期刊名称:Proceedings of the National Academy of Sciences
印刷版ISSN:0027-8424
电子版ISSN:1091-6490
出版年度:1992
卷号:89
期号:19
页码:9000-9004
DOI:10.1073/pnas.89.19.9000
语种:English
出版社:The National Academy of Sciences of the United States of America
摘要:Thymocytes from DO10 T-cell-receptor transgenic mice undergo apoptosis, or programmed cell death, when chicken ovalbumin-(323-339) peptide is administered in vivo. Using DO10 mice thymocytes, we have now developed a simple in vitro model system that recapitulates the in vivo clonal-deletion process. When transgenic thymocytes were cocultured with fibroblasts, B cells, or thymic nurse cell lines (all bearing I-Ad) in the presence of chicken ovalbumin-(323-339), deletion of the transgenic TCR+CD4+CD8+ thymocytes was seen within 8-20 hr. Thymocytes designed to bear I-Ad on their surface could mediate the deletion themselves. Thus, thymocyte clonal deletion entirely depends on the stage at which the thymocytes are vulnerable to the onset of apoptosis, rather than on the nature of the peptide antigen-presenting cells.
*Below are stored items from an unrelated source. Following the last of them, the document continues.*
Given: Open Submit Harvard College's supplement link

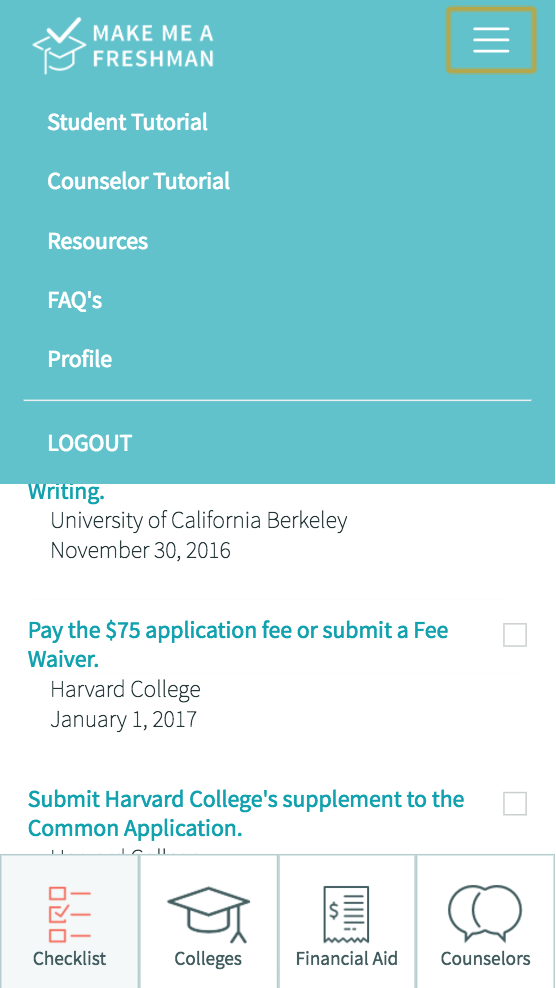Looking at the screenshot, I should click(246, 813).
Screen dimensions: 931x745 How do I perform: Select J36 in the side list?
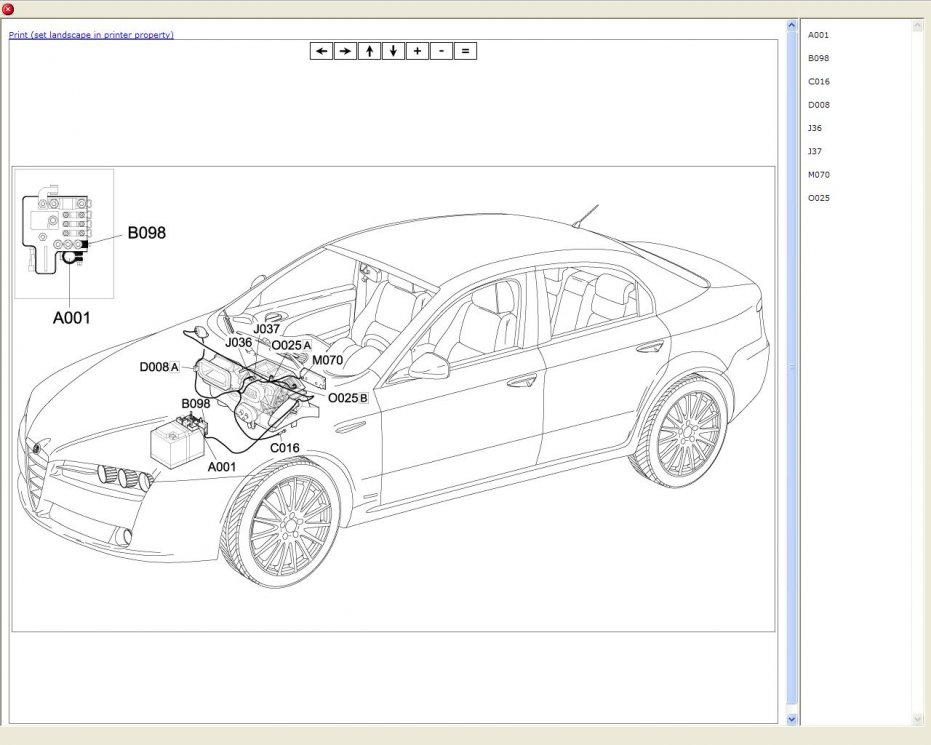(x=815, y=128)
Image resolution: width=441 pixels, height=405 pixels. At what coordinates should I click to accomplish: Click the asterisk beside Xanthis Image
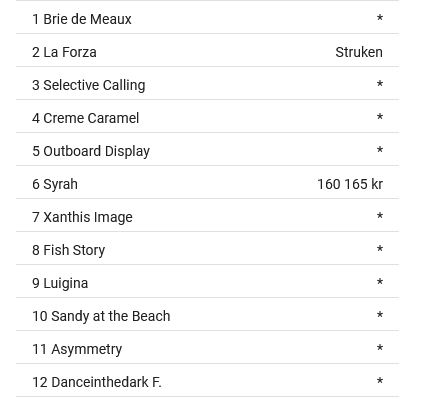[380, 216]
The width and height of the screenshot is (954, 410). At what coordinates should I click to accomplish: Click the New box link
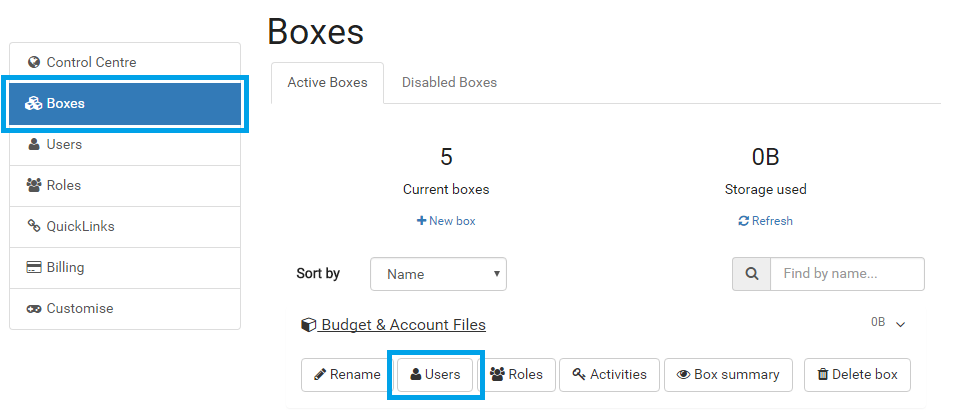point(446,221)
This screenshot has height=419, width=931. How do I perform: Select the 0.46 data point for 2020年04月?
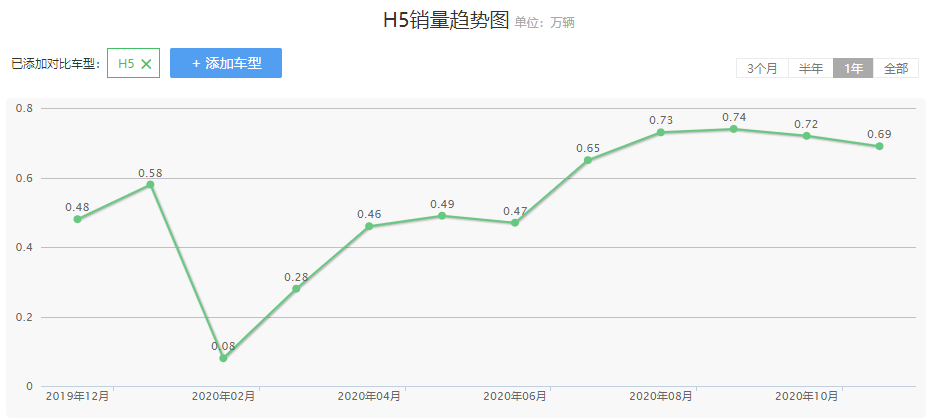pyautogui.click(x=369, y=226)

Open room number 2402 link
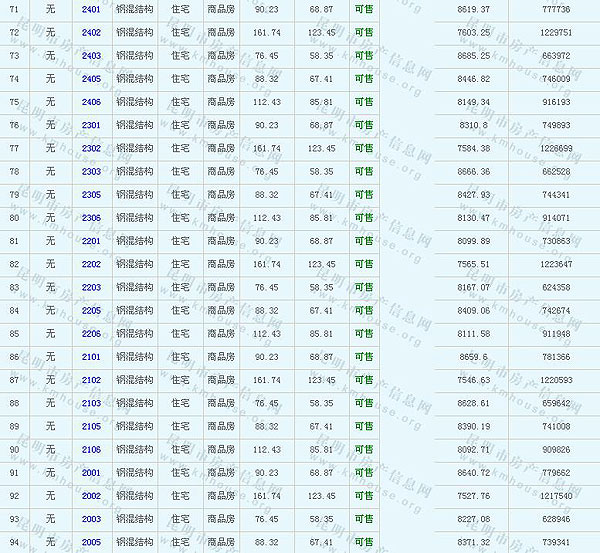click(91, 33)
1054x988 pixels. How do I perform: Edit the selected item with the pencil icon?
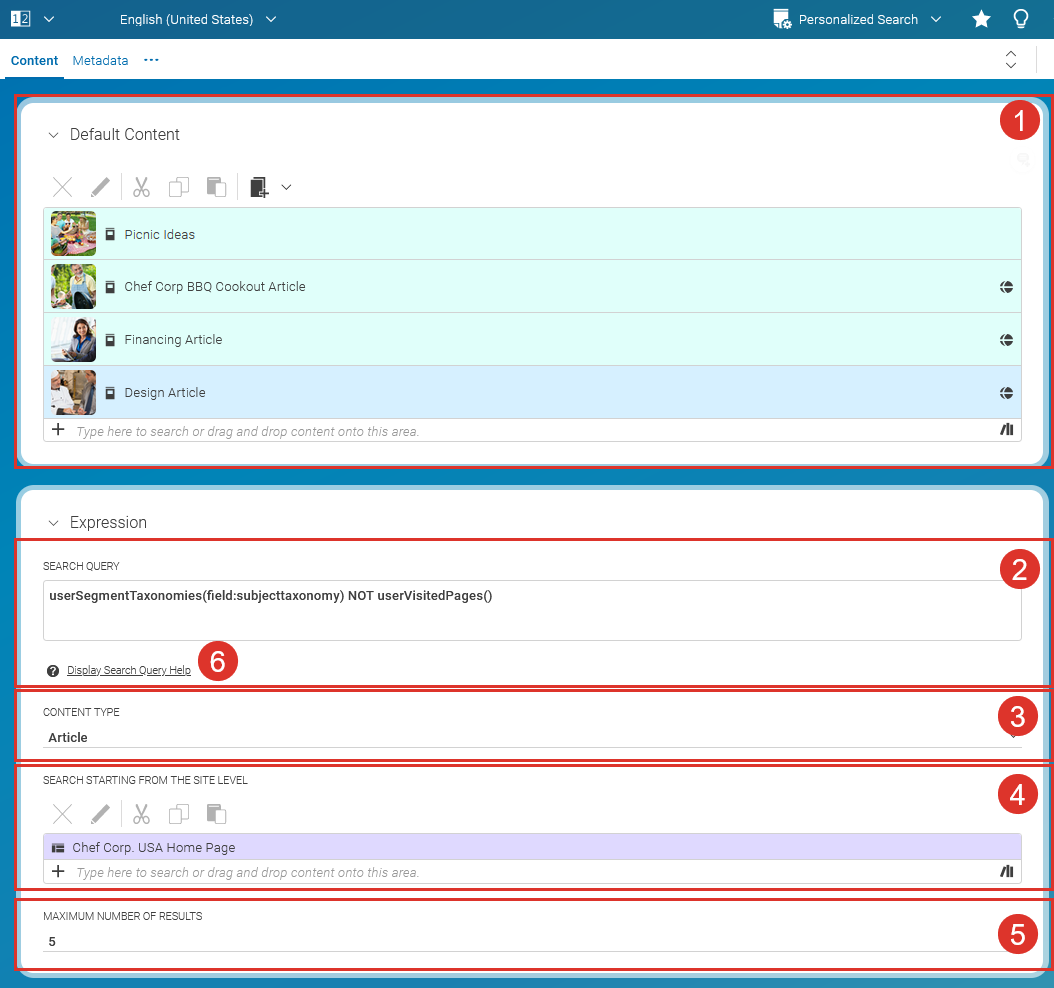99,187
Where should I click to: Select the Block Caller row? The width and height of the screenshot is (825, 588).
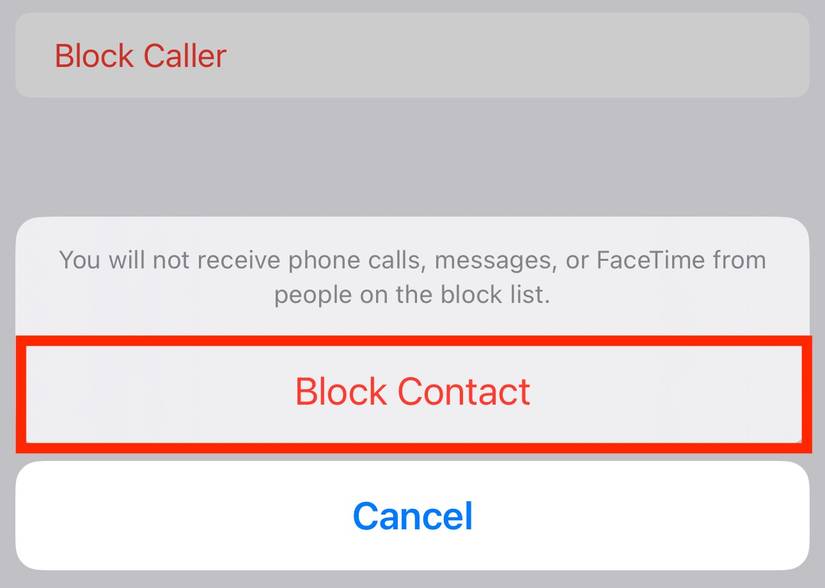[412, 55]
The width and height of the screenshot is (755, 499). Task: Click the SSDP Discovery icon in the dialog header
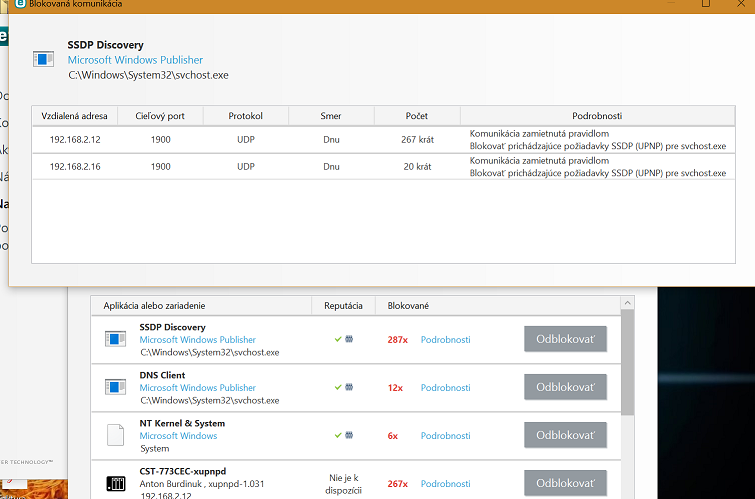43,59
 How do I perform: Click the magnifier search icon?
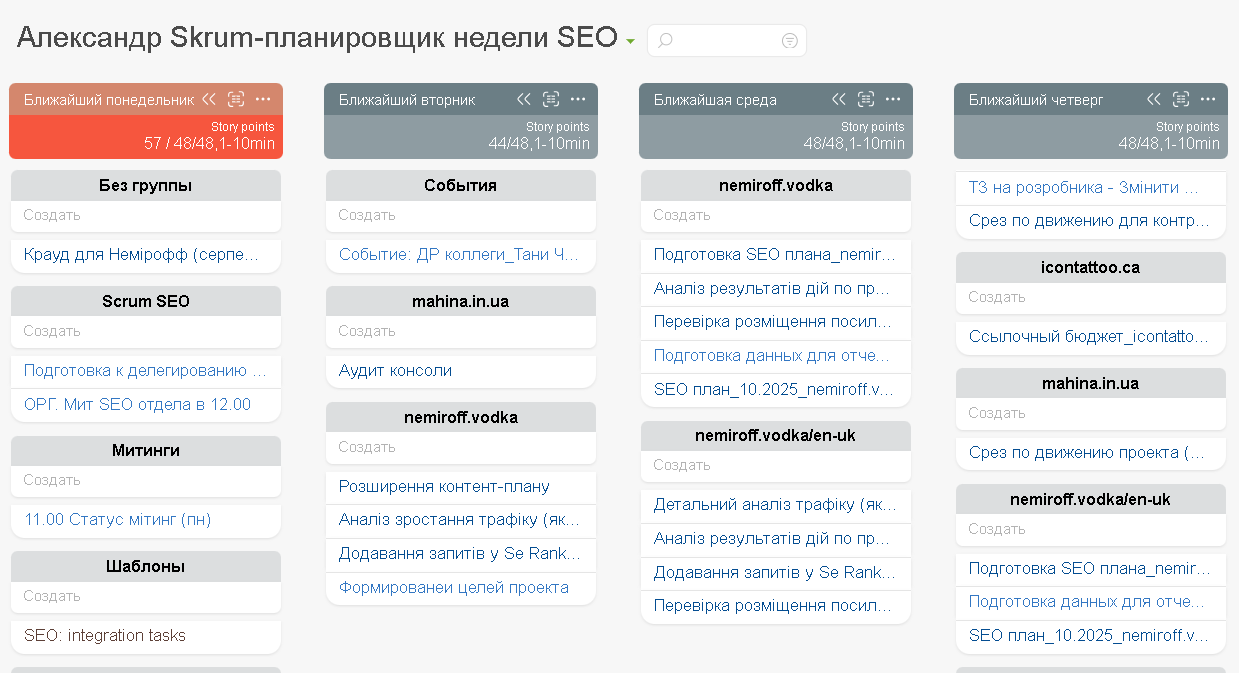tap(665, 41)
Furthermore, thymic nurse cell line TNC-R3.1 could cause deletion, strongly suggesting that some thymic epithelial/stromal components are potentially capable of participating in negative selection. In all cases examined, little deletion could be induced at a peptide concentration less than 10 nM, thus defining the minimum amount of peptide antigen required for negative selection. The peptide-dependent in vitro negative-selection system will allow further dissection of the molecular and cellular processes involved in clonal deletion due to apoptosis in the thymus.